PRMERO.- La demanda interpuesta por Dña. Elvira contra la FUNDACIÓN AENA fue parcialmente estimada en la instancia, por lo que ante tal pronunciamiento, aquella recurre en suplicación, planteando a tal fin dos motivos, ambos amparados en el apartado c) del art. 193 de la LRJS . Habrá que partir necesariamente del relato fáctico para resolver la denuncia jurídica, no cuestionada en su contenido y con exclusivo sometimiento, tanto por las partes como por la Sala, a lo que la narración judicial expone.

1.- Alega en primer término la actora infracción por la sentencia recurrida de los arts. 1258 y 1256 del Código Civil , en relación con lo dispuesto en el art. 3.3 del Real Decreto 1382/1985, de 1 de agosto , que regula la relación laboral especial de alta dirección, y con el art. 9.3 de la CE .

La consideración fundamental que en primer lugar y de inicio se expone está referida a los efectos de la disposición adicional octava del Real Decreto-Ley 3/2012, de 11 de febrero , y concretamente, a los contratos de alta dirección que, cual acontece en el caso de la demandante, fueron suscritos antes de la vigencia de esta norma, pero cuya aplicación queda condicionada, sostiene quien recurre, al cumplimiento del requisito de la adaptación del contrato, en plazo de dos meses, a las nuevas reglas introducidas por la norma.
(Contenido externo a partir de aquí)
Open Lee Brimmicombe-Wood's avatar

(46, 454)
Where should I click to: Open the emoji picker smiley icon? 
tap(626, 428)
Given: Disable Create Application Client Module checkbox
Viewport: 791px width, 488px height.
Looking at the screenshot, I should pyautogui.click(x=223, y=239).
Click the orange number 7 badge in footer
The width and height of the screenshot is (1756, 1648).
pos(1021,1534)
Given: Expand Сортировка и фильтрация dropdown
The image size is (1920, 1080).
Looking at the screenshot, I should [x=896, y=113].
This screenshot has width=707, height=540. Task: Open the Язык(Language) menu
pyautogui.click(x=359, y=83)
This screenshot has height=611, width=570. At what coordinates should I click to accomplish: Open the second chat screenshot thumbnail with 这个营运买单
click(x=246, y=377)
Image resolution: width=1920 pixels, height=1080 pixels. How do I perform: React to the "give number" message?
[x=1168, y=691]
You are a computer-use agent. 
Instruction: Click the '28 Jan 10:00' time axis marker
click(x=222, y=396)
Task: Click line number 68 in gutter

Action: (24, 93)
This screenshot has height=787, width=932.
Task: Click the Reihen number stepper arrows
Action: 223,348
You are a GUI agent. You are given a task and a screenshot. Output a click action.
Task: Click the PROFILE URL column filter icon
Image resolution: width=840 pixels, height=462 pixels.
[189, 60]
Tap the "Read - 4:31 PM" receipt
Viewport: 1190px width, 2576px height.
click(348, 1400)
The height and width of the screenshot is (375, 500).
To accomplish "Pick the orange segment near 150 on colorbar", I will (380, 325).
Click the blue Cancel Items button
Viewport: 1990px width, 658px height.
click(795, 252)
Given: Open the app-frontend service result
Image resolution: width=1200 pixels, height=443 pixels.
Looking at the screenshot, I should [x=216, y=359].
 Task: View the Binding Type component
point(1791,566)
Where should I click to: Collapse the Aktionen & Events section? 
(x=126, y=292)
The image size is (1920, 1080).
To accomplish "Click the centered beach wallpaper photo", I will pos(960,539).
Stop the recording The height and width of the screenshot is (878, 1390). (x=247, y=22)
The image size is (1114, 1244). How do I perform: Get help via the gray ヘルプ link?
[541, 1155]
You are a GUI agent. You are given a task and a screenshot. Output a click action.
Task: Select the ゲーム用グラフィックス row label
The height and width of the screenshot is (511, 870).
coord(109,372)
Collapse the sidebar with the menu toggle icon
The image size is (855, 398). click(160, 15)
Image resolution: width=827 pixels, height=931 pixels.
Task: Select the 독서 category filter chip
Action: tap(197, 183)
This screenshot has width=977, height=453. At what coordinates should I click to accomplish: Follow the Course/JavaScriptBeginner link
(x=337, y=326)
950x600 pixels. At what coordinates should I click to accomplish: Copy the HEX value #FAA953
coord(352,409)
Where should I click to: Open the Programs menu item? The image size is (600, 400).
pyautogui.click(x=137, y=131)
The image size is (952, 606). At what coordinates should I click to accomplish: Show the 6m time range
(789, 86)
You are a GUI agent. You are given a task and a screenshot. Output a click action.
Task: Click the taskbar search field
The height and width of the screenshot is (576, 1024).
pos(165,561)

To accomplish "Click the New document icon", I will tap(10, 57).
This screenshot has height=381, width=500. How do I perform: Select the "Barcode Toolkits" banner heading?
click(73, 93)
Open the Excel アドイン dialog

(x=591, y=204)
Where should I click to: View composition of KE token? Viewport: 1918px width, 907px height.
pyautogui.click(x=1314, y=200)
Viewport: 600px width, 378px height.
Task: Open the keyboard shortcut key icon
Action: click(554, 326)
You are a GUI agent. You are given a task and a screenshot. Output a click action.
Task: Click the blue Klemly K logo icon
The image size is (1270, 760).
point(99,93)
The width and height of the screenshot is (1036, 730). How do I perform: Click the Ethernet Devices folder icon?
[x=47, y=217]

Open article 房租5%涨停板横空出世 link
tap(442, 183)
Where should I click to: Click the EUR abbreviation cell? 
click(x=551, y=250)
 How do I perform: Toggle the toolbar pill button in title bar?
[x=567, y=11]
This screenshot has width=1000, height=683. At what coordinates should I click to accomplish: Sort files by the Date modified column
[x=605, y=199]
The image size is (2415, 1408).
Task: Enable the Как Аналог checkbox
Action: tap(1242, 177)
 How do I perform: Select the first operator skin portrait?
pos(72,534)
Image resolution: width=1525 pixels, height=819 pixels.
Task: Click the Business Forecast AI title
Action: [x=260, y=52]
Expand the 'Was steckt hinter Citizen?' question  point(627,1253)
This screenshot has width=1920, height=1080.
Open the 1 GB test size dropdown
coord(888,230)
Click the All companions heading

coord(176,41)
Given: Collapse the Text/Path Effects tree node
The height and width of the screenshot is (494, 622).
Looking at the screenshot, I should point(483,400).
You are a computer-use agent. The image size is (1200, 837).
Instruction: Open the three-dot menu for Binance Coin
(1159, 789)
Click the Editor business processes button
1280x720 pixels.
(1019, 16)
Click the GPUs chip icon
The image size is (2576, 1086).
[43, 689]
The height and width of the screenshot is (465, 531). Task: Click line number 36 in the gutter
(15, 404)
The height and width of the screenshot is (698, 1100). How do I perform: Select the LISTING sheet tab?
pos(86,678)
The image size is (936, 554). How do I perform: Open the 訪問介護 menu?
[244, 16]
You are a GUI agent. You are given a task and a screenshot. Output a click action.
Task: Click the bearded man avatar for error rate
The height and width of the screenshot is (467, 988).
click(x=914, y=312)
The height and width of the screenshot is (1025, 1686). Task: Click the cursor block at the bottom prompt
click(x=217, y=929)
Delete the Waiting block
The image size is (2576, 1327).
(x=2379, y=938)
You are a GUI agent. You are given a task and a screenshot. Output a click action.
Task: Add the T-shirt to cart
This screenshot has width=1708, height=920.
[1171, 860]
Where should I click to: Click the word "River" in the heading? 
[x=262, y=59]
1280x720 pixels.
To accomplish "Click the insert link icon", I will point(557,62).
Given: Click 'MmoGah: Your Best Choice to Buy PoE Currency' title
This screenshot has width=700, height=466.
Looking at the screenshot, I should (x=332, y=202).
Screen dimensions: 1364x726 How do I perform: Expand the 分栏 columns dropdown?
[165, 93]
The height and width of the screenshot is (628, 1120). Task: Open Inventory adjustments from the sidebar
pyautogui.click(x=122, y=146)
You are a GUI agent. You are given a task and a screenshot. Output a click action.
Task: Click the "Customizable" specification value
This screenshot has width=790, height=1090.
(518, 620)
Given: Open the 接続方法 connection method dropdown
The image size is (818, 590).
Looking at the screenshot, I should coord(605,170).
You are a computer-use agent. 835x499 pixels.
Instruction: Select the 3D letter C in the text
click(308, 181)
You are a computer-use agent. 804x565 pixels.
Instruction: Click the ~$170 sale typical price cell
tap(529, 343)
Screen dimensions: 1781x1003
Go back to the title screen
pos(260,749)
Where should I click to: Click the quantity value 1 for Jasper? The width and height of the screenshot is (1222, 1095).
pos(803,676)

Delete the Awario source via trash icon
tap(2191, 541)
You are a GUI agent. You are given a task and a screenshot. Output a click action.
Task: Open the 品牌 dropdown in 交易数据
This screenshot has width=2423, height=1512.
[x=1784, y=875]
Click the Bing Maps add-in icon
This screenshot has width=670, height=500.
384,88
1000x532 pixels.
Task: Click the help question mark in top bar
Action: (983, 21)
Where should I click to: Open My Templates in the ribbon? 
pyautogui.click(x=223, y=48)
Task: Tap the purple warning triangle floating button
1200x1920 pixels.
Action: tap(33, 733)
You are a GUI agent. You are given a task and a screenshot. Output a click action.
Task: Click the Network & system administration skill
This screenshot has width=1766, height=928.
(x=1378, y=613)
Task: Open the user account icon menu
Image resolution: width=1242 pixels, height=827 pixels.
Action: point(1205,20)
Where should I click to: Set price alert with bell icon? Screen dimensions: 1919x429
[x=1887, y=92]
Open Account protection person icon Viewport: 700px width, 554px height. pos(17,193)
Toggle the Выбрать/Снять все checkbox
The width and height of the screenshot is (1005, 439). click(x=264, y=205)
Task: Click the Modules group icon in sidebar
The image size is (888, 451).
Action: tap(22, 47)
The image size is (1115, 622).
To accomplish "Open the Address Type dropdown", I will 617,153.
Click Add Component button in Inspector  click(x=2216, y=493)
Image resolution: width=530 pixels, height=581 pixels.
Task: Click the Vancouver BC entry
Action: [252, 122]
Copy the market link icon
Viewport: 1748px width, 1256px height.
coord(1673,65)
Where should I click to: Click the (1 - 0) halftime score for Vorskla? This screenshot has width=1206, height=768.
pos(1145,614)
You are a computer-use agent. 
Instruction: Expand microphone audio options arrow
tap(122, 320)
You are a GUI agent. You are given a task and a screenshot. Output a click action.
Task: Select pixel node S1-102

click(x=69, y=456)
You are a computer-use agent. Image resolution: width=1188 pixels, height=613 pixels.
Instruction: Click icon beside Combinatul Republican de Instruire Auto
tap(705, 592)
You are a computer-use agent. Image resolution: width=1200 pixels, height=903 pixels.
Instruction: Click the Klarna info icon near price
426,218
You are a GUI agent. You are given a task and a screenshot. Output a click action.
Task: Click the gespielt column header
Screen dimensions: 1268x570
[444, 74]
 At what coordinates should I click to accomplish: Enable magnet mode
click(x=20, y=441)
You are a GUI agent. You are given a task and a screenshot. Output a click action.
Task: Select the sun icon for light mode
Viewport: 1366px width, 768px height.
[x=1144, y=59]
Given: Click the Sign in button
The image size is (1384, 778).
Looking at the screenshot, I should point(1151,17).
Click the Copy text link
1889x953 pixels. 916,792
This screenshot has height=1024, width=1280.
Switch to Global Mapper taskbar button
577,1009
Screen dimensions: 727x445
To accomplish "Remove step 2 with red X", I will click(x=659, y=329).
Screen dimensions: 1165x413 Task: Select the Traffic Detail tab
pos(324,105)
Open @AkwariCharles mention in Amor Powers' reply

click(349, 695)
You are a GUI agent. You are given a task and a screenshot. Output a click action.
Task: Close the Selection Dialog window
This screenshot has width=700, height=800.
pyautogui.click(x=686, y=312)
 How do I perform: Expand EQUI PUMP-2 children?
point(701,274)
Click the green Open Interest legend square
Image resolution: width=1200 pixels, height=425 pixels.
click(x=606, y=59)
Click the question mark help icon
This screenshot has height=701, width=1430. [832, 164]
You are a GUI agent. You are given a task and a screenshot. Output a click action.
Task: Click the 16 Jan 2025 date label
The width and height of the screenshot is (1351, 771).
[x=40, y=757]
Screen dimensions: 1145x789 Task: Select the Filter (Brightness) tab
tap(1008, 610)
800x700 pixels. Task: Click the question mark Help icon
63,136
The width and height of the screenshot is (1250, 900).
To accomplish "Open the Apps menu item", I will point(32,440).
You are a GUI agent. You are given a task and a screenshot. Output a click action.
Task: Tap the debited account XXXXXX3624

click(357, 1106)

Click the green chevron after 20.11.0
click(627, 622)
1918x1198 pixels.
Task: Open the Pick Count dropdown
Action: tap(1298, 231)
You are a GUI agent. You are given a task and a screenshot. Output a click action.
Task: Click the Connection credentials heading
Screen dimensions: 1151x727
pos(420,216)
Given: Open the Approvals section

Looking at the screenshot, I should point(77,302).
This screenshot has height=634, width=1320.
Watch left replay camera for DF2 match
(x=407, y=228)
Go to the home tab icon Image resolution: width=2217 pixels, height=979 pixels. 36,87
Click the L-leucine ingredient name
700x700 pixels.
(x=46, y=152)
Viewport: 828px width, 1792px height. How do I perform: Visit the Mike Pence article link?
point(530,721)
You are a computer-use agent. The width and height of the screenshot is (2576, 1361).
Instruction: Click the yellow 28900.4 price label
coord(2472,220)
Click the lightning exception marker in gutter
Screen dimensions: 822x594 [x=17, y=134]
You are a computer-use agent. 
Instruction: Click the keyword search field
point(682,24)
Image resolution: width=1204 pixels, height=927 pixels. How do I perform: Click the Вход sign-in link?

No se comparte por la Sala este alegato porque de la lectura de la mencionada disposición adicional no se desprende que para acordar el desistimiento empresarial deba de procederse previamente a la referida adaptación, pues el punto 1 de su apartado cuatro indica que 'los contratos a que se refiere la presente disposición que se suscriban se someterán, antes de formalizarse, al informe previo de la Abogacía del Estado u órgano que preste el asesoramiento jurídico del organismo que ejerza el control o supervisión financiera de la entidad del sector público, o, en su caso, del accionista, que pretenda contratar al máximo responsable o directivo'.

Se trata de un control previo de legalidad de los contratos que en el futuro (tras la vigencia de la norma) puedan celebrarse por las entidades afectadas, no a los que se hayan suscrito anteriormente. A estos se les aplica directamente el nuevo régimen legal y su extinción no precisa el informe previo referido. Cierto es que en simultaneidad con el cese de la demandante-producido el 11-6-2012 según el ordinal cuarto-se le dio traslado de la documentación referida en el ordinal sexto, entre la que figura el desistimiento del contrato de alta dirección firmado el 6-7-2009 y la adaptación de 1-6-2012 al nuevo modelo de contrato, trámite innecesario si ya estaba acordada la extinción del contrato, aunque, en cualquier caso, esta circunstancia no invalidaría el cese.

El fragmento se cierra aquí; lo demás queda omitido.